Reproduce every row below verbatim, keeping each line's characters, spacing, and order unchanged.

-- BEGIN MATERIALS PROVIDED --

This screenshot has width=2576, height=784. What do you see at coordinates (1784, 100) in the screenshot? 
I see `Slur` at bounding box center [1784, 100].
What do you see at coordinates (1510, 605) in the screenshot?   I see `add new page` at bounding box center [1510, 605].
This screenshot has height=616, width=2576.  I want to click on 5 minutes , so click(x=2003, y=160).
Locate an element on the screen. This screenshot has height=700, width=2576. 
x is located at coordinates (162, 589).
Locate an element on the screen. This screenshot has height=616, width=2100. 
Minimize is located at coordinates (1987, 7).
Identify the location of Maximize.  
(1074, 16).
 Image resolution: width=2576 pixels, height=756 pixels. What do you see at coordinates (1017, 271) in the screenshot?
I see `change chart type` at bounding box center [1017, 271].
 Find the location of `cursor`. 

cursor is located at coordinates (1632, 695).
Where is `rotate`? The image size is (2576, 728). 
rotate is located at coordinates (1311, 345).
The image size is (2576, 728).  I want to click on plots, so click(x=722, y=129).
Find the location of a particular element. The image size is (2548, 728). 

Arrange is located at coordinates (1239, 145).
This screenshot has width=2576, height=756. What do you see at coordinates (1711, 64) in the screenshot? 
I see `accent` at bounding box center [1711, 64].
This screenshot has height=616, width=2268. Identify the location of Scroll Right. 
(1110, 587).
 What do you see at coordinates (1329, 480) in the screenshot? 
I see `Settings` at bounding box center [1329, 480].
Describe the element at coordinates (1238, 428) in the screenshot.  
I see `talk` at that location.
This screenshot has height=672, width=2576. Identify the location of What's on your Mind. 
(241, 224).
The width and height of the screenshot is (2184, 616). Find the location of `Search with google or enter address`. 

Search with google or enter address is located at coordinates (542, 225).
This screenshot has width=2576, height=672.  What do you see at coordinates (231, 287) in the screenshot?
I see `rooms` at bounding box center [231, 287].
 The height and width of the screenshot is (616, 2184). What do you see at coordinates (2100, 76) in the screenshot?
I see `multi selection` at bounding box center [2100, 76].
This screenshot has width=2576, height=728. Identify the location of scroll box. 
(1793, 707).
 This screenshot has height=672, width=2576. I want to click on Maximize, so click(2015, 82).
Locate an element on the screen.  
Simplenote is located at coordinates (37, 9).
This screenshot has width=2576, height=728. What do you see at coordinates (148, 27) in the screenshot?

-- END MATERIALS PROVIDED --

*SOLUTION TO THIS TASK:*
This screenshot has width=2576, height=784. What do you see at coordinates (1784, 100) in the screenshot? 
I see `Slur` at bounding box center [1784, 100].
What do you see at coordinates (1510, 605) in the screenshot?   I see `add new page` at bounding box center [1510, 605].
This screenshot has height=616, width=2576.  I want to click on 5 minutes , so click(x=2003, y=160).
Locate an element on the screen. This screenshot has height=700, width=2576. 
x is located at coordinates (162, 589).
Locate an element on the screen. This screenshot has height=616, width=2100. 
Minimize is located at coordinates (1987, 7).
Identify the location of Maximize.  
(1074, 16).
 Image resolution: width=2576 pixels, height=756 pixels. What do you see at coordinates (1017, 271) in the screenshot?
I see `change chart type` at bounding box center [1017, 271].
 Find the location of `cursor`. 

cursor is located at coordinates (1632, 695).
Where is `rotate`? The image size is (2576, 728). 
rotate is located at coordinates (1311, 345).
The image size is (2576, 728).  I want to click on plots, so click(x=722, y=129).
Find the location of a particular element. The image size is (2548, 728). 

Arrange is located at coordinates (1239, 145).
This screenshot has width=2576, height=756. What do you see at coordinates (1711, 64) in the screenshot? 
I see `accent` at bounding box center [1711, 64].
This screenshot has height=616, width=2268. Identify the location of Scroll Right. 
(1110, 587).
 What do you see at coordinates (1329, 480) in the screenshot? 
I see `Settings` at bounding box center [1329, 480].
Describe the element at coordinates (1238, 428) in the screenshot.  
I see `talk` at that location.
This screenshot has height=672, width=2576. Identify the location of What's on your Mind. 
(241, 224).
The width and height of the screenshot is (2184, 616). Find the location of `Search with google or enter address`. 

Search with google or enter address is located at coordinates (542, 225).
This screenshot has width=2576, height=672.  What do you see at coordinates (231, 287) in the screenshot?
I see `rooms` at bounding box center [231, 287].
 The height and width of the screenshot is (616, 2184). What do you see at coordinates (2100, 76) in the screenshot?
I see `multi selection` at bounding box center [2100, 76].
This screenshot has width=2576, height=728. Identify the location of scroll box. 
(1793, 707).
 This screenshot has height=672, width=2576. I want to click on Maximize, so click(2015, 82).
Locate an element on the screen.  
Simplenote is located at coordinates (37, 9).
This screenshot has width=2576, height=728. What do you see at coordinates (148, 27) in the screenshot?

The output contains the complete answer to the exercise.